UF law professor Christopher Slobogin painted a dark, Big Brother-esque picture Wednesday of the post-Sept. 11 regulation of government surveillance. His speech focused on how recent surveillance acts are in direct conflict with the Fourth Amendment.
The Fourth Amendment protects against unreasonable search by the government. It also protects the rights of people to be secure in their persons, houses, papers and effects.
The amendment requires that a warrant with probable cause be signed by a judge before a search can be performed. But with the heightened search for terrorists, the system of checks and balances on the government has become lax, Slobogin explained.
"These days it's hard to find a reason to celebrate the Fourth Amendment," Slobogin said.

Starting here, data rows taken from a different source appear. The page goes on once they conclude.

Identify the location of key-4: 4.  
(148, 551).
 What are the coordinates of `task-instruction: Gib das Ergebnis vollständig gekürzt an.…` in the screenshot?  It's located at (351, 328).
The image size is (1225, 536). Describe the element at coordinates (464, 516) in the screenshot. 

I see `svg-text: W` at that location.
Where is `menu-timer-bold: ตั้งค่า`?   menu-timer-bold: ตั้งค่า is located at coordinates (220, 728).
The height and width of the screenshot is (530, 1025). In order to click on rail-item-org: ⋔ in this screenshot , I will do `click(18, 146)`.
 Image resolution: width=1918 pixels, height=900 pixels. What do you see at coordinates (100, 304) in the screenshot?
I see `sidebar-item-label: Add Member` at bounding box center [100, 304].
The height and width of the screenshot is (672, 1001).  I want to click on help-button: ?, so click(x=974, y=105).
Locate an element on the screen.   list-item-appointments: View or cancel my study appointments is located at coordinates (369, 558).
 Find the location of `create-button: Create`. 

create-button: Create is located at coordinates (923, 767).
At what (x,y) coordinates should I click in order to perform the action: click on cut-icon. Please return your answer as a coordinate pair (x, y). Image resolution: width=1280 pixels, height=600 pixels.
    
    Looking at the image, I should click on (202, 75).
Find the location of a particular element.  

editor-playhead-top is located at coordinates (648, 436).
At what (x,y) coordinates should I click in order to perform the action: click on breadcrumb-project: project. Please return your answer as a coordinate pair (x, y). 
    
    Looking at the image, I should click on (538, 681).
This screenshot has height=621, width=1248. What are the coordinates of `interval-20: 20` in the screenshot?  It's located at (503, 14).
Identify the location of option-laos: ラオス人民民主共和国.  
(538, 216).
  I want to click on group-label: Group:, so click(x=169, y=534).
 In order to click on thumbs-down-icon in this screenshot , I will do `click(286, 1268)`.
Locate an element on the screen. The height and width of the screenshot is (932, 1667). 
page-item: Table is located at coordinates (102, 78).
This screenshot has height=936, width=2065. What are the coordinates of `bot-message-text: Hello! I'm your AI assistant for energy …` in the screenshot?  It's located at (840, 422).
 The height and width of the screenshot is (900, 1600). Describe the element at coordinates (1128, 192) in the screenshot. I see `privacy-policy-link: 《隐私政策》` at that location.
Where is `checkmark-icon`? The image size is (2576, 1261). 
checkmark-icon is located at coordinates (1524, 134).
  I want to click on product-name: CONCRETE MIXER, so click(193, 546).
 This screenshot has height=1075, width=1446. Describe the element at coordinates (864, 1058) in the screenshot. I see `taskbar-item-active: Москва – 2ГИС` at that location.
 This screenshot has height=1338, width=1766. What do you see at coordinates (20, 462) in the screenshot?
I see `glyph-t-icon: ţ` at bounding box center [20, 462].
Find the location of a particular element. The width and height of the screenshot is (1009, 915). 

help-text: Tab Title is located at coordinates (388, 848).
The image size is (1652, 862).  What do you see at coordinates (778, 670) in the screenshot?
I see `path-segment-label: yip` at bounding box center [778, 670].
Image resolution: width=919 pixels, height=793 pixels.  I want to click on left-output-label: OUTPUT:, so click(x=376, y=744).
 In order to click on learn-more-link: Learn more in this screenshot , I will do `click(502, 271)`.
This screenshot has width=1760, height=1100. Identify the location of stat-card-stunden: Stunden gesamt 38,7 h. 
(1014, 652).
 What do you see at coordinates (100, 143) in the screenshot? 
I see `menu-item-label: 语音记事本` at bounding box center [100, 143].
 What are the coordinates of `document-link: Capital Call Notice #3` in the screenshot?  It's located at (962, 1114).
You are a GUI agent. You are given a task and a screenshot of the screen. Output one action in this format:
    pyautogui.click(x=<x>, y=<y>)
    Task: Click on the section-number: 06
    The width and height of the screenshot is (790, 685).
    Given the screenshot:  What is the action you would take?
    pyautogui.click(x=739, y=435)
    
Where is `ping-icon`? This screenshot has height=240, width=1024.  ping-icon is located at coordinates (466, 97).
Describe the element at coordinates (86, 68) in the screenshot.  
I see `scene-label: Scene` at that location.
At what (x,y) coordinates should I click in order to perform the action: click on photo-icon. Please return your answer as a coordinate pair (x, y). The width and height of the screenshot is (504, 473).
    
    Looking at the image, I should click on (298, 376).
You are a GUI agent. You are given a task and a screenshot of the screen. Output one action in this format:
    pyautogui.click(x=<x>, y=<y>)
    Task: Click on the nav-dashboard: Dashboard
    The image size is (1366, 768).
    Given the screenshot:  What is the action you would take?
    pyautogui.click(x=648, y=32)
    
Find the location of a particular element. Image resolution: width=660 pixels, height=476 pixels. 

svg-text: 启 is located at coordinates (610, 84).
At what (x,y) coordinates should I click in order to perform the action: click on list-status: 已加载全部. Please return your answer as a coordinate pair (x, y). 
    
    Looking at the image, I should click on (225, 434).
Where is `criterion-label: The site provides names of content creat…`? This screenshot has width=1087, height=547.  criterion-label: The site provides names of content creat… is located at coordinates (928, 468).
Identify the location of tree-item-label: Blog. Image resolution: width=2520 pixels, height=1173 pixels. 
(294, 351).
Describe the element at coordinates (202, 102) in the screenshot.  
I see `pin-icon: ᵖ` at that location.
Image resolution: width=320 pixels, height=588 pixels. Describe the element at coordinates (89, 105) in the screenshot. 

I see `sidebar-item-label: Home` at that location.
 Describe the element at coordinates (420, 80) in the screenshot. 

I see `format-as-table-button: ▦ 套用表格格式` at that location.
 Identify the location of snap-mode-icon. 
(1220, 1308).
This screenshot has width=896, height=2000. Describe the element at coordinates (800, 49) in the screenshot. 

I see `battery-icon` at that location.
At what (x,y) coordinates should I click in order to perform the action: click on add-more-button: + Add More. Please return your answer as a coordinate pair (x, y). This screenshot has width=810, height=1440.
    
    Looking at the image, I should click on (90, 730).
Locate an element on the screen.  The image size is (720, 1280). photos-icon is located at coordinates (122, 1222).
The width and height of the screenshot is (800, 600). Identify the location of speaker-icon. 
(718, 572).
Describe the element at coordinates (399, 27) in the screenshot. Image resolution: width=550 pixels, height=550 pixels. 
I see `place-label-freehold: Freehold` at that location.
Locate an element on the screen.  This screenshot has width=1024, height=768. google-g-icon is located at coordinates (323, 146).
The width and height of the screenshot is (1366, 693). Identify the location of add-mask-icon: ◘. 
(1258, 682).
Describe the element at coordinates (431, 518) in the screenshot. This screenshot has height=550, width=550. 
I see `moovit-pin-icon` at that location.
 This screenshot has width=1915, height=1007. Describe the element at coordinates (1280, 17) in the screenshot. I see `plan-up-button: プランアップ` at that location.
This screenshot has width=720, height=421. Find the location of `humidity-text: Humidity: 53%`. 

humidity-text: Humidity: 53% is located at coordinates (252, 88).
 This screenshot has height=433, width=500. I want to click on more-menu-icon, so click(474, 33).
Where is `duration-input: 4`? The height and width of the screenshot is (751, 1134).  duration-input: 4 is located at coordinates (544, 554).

There are four types of surveillance the government uses that the Supreme Court has ruled are not covered by the Fourth Amendment. This allows easier government access into private lives. Slobogin believes these should be regulated by requiring a warrant.
Using slides, Slobogin outlined the four types of surveillance he thinks should be covered by the amendment.
Communication surveillance refers to the seizure of phone numbers and e-mail addresses. This is called envelope information - the content of the conversation itself is still protected.
Physical surveillance uses video, spy satellites and tracking devices. The city of Washington, D.C., set up cameras throughout the entire city seven years ago to record the actions of anyone in the public domain. This surveillance includes the private domain. Police can use binoculars or telescopes on any private residence.
Transaction and data mining surveillance refer to seizure of purchases, finances and bank records. These can be subpoenaed without a citizen's knowledge.
Slobogin believes the Fourth Amendment should play a bigger role in governmental surveillance.
"The government should have to provide a justification for surveillance that's proportionate to the intrusion involved," he said. "As far as the constitution is concerned, there is virtually no limit on what the government can do outside of intercepting domestic communication."
Not only has increased surveillance been unsuccessful, but cameras have only reduced crime six percent and have done nothing to reduce violent crime, Slobogin said.
Slobogin said the government has held 70 people, most of Middle Eastern descent, for more than a year but has only charged nine and convicted four. It has interviewed 15,000 people and convicted 3,000, mostly of minor surveillance crimes, he said.
"Sure a lot of Americans will say, 'I've got nothing to hide,' " he said. "But are you comfortable with the government tracking you?"